- _Page excerpt_:
=== Begin Enclosure ===

Is there a reason to overthink this issue? If Ockham's Razor is used as a warning against wild speculation, lending emphasis to the point that the simplest explanation may often be the best, why complicate things unnecessarily? Apply Ockham's Razor to the issue of Ockham's razor. In this instance that is the simplest explanation with no apparent need for complications or wild speculation.

Because it's nonsense, and sometimes thinking about things before coming to a conclusion is a good idea.
 
It is the same basic logic behind why using established known mechanisms to explain something is more rational and more likely to be correct than positing some speculative cause. If you find a body poisoned by mushrooms and see a type of mushroom that you know has killed people, and another type of mushroom that you don't know anything about, which mushroom is more likely to have killed him? Sure, the other one might also be poisonous, but without already knowing that, the odds are higher that it's the thing you know could have caused it.

That's not an application of the law of parsimony; that's just an abuse of Bayesian probability.

Whether the known mushroom or the unknown mushroom killed the person, the mechanism is the same: poisonous mushroom.

=== End Enclosure ===

- _Supplied data_:
=== Begin Enclosure ===

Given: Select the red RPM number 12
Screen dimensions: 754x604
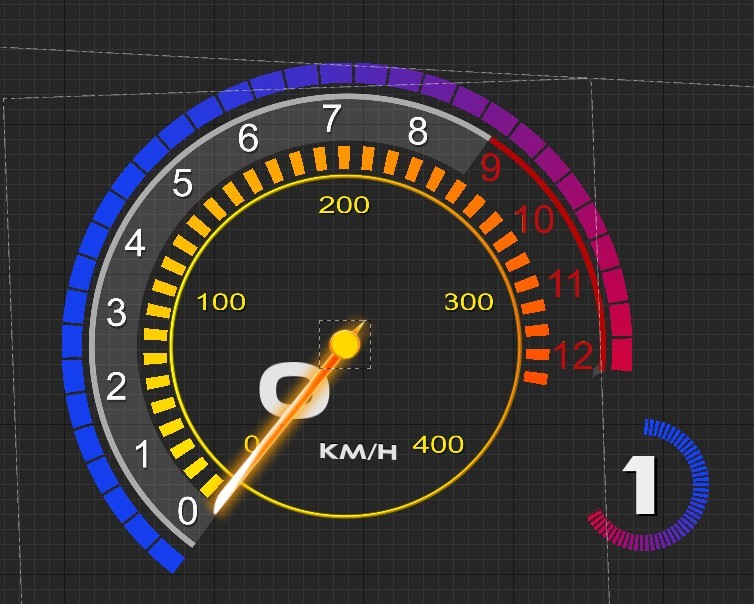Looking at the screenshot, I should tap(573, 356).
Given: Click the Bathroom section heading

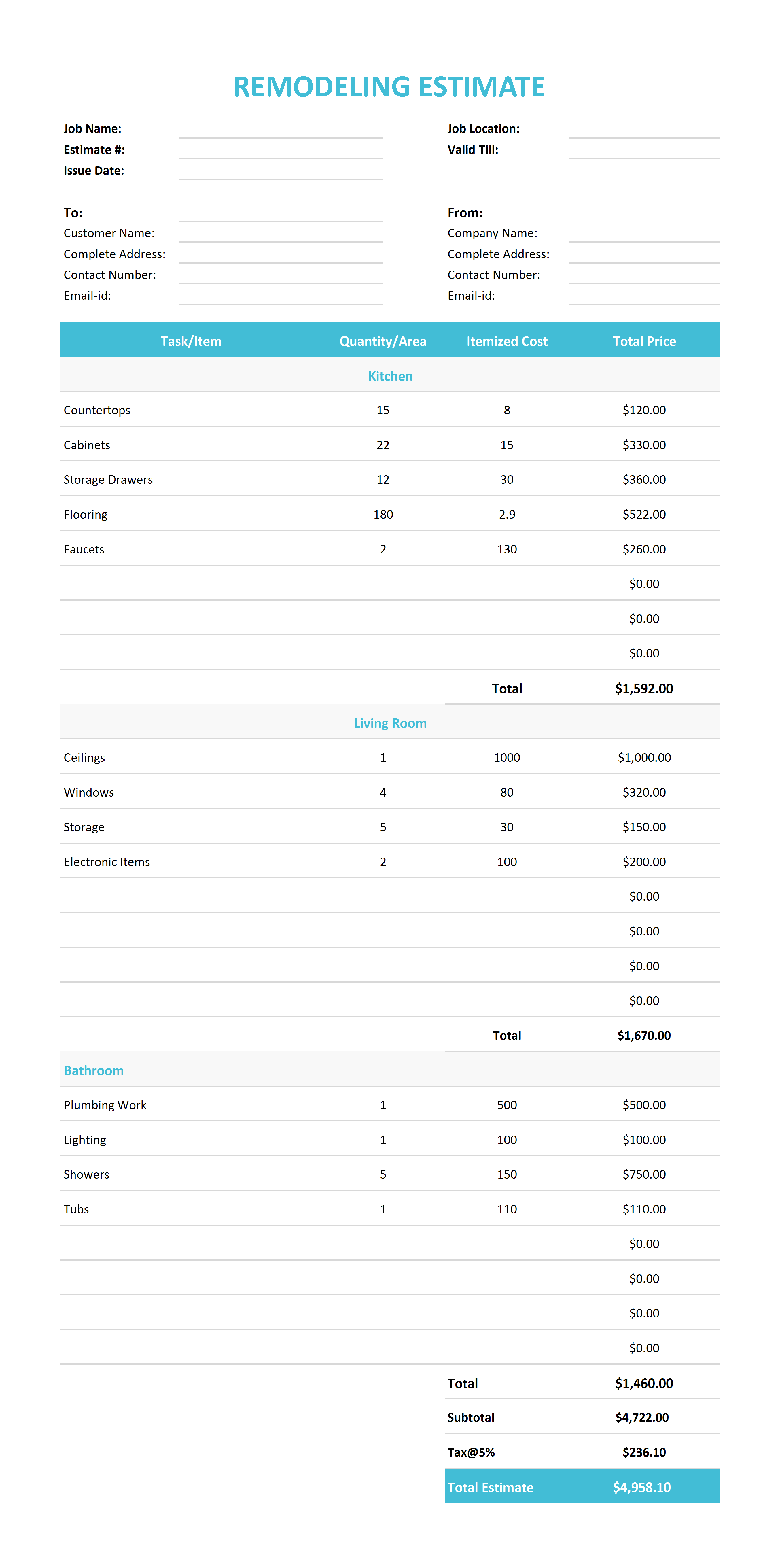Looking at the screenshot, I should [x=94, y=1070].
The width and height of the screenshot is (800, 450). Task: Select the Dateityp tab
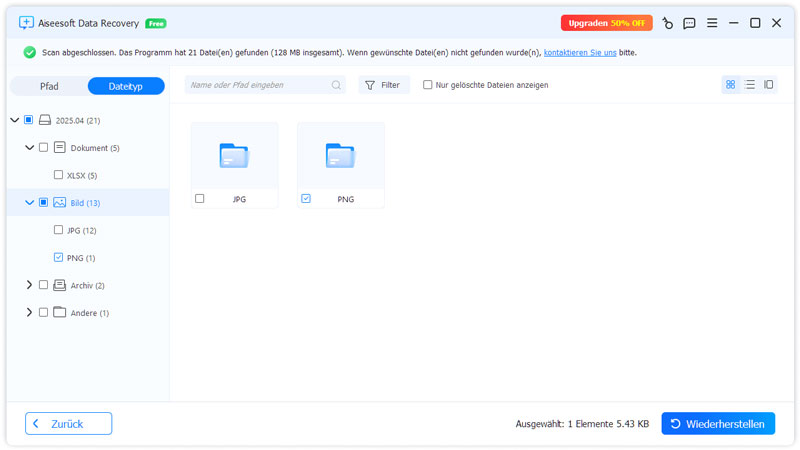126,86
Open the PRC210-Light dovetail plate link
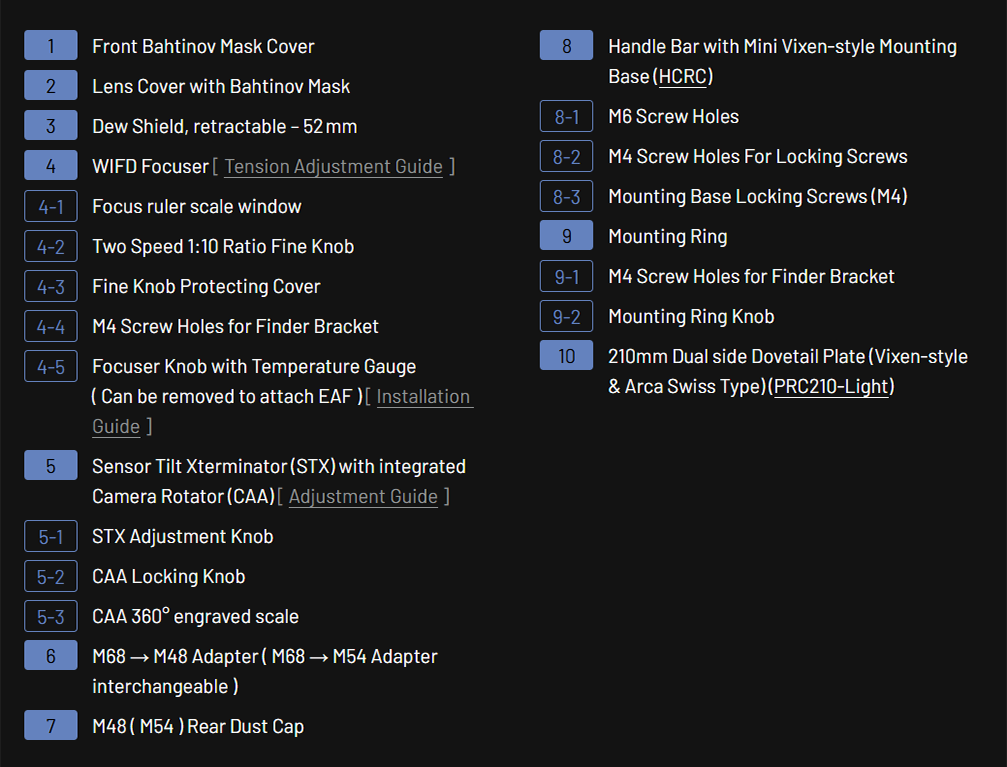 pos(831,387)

=== End Enclosure ===

- _Exercises to complete_:
**A)** From the Ockham's Razor discussion, write out the stretch from "Is there a reason" through "a good idea." word for word.
**B)** Carry the Ockham's Razor discussion forward, starting after its last sentence.
The listing was taken from a separate source.

- _Written answers_:
**A)**
Is there a reason to overthink this issue? If Ockham's Razor is used as a warning against wild speculation, lending emphasis to the point that the simplest explanation may often be the best, why complicate things unnecessarily? Apply Ockham's Razor to the issue of Ockham's razor. In this instance that is the simplest explanation with no apparent need for complications or wild speculation.

Because it's nonsense, and sometimes thinking about things before coming to a conclusion is a good idea.

**B)**
The thing is, I doubt it was ever meant to be taken as seriously as it's being taken in this thread. It's just an occasionally useful heuristic which gives people a baseline for thinking about things that happen to them, not an ipso facto scientific theorem.

Yes, people always say that once it is meaningfully challenged. Which is why I feel free to ignore it. I have no need for "rules of thumb" that don't stand up to scrutiny. It may seem silly to try and measure whether a stitch in time in fact saves nine, but the real silliness to me is following a rule - or using it in support of an otherwise serious philosophical argument - if that rule does not itself have any substantial basis.


I don't know that I'm qualified to defend my position, but since nobody else in the thread has taken my position, I'll at least state my belief:

Occam's razor is fundamental to logical analysis. Without the razor, every question has an infinite number of answers, each of which is equally likely to be true.
 
The thing is, I doubt it was ever meant to be taken as seriously as it's being taken in this thread. It's just an occasionally useful heuristic which gives people a baseline for thinking about things that happen to them, not an ipso facto scientific theorem.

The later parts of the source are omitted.